ABCB1/MDR1 contributes to the anticancer drug-resistant phenotype of IPH-926 human lobular breast cancer cells.

Contribution of the ABCB1/MDR1/P-glycoprotein drug transporter to breast cancer resistance has been controversial. One issue is that ABCB1-dependent drug-resistance has primarily been investigated in mammary epithelial cell models technically manipulated to overexpress ABCB1, either by gene transfer using appropriate expression vectors or by chronic anticancer drug-selection.
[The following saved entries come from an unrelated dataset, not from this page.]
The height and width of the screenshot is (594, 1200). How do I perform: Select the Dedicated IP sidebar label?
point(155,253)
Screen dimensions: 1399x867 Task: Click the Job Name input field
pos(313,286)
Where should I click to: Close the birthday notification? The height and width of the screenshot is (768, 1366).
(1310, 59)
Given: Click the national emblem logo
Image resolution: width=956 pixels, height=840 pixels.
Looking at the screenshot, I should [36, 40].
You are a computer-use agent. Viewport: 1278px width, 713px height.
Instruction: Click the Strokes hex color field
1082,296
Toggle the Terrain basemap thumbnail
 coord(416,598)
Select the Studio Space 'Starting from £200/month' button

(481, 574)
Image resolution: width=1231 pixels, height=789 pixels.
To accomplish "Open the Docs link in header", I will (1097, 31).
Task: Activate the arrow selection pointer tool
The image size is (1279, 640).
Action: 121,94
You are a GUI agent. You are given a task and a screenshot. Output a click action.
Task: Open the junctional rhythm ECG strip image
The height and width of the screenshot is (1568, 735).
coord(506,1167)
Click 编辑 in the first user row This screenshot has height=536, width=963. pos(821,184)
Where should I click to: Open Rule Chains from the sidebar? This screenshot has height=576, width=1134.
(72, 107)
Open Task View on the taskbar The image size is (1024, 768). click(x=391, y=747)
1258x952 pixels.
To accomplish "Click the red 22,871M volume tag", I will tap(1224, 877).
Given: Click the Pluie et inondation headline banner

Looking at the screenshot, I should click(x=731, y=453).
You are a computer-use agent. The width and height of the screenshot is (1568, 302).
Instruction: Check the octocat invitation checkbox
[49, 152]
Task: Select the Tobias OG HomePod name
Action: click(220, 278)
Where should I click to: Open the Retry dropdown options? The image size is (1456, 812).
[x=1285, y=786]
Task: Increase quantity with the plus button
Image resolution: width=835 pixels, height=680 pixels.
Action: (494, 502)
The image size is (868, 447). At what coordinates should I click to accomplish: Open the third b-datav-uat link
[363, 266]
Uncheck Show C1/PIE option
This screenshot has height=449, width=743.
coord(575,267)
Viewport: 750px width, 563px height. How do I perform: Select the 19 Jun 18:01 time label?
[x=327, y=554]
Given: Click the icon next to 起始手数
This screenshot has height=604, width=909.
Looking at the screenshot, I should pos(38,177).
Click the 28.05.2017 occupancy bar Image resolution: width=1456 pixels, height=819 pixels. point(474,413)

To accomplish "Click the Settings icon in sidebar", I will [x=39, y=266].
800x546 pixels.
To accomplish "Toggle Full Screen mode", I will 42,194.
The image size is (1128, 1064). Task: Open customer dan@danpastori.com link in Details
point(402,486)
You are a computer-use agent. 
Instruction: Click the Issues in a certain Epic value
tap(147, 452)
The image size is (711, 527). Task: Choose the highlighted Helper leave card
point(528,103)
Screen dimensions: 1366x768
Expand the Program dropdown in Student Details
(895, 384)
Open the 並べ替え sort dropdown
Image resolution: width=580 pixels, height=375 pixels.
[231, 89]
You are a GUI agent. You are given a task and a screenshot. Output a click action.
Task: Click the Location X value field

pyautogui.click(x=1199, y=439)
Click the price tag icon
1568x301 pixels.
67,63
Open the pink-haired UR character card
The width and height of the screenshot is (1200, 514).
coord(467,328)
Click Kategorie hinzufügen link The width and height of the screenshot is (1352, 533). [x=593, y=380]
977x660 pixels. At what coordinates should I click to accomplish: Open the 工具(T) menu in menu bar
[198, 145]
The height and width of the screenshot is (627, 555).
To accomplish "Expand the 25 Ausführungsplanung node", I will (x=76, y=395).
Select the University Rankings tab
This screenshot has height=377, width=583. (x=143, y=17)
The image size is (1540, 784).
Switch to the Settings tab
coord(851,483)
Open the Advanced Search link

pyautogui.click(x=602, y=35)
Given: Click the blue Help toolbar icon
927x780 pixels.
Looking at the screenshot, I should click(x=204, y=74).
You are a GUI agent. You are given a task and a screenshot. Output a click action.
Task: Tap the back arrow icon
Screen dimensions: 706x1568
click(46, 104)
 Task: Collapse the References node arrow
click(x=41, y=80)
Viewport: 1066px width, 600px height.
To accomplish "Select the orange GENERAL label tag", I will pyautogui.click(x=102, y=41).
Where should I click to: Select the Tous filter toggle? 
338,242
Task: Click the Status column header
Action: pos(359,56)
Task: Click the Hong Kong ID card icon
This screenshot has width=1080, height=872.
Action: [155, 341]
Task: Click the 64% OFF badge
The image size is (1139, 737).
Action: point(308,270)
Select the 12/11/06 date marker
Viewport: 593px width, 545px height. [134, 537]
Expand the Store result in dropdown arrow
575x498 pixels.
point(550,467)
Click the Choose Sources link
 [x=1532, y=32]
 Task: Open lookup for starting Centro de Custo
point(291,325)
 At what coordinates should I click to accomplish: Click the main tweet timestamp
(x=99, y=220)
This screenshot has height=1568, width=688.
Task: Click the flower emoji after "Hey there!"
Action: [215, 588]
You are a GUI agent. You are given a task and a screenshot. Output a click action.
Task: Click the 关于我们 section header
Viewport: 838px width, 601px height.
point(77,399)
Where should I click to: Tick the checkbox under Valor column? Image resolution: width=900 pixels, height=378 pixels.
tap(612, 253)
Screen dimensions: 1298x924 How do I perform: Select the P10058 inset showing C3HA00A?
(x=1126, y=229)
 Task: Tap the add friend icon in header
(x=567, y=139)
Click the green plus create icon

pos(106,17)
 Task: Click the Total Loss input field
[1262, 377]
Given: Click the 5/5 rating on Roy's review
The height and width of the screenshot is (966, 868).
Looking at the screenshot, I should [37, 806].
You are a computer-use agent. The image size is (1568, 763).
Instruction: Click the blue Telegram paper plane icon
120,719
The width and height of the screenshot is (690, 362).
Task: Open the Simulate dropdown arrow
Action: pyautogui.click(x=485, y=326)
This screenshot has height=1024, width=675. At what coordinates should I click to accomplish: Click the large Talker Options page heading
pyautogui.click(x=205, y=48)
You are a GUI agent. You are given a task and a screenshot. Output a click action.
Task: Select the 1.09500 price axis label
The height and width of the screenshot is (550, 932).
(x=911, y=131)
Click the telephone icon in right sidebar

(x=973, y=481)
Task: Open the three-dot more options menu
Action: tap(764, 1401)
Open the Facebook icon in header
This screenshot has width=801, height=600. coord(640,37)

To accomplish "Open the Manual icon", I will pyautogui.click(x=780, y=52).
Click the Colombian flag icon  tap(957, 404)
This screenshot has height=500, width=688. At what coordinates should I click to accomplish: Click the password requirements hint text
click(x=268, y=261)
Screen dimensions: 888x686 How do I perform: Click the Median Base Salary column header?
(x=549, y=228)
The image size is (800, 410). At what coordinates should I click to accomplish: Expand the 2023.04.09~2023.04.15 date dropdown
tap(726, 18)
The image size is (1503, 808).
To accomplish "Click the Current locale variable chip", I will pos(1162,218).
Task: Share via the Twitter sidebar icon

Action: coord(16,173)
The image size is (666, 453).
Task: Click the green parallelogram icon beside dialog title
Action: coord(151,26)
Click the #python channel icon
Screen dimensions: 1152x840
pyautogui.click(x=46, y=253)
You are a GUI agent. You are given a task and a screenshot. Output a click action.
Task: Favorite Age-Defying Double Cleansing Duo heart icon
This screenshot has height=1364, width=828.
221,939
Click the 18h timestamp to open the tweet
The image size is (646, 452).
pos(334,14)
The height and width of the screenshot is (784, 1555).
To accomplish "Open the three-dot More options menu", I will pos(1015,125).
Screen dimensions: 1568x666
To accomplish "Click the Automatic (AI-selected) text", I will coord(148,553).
However, an unmodified human breast cancer cell line with an endogenous overexpression of ABCB1 has not been described thus far. Using Affymetrix microarray analyses, we identified an endogenous overexpression of several tumor-biologically relevant transcripts including ABCB1, BCAR4, CCL28, SCGB2A2 and PIP in IPH-926, an anticancer drug-resistant human lobular breast cancer cell line derived from a chemo-refractory mammary carcinoma patient. In a panel of twenty breast cancer cell lines examined, overexpression of ABCB1 mRNA and protein was exclusively detected in IPH-926. This was further validated using chronically in vitro drug-selected KB-V-1 cells as a widely used reference model to accurately define an ABCB1 overexpression. IPH-926 and KB-V-1 displayed a similar overexpression of ABCB1. Flow cytometric analyses showed that IPH-926 but not ABCB1-negative breast cancer cells extruded the anticancer agent doxorubicin, a classical substrate of the ABCB1 drug transporter. PSC-833 (valspodar), a selective ABCB1 inhibitor, blocked this efflux, restored apoptotic PARP cleavage and increased doxorubicin sensitivity in IPH-926 and KB-V-1. To our knowledge, IPH-926 represents the first human breast cancer cell line with a genuine, endogenous overexpression of ABCB1. IPH-926 provides evidence that ABCB1 can occasionally cause anticancer drug-resistance in breast cancer patients and offers a new tool for the evaluation of compounds to overcome drug-resistance.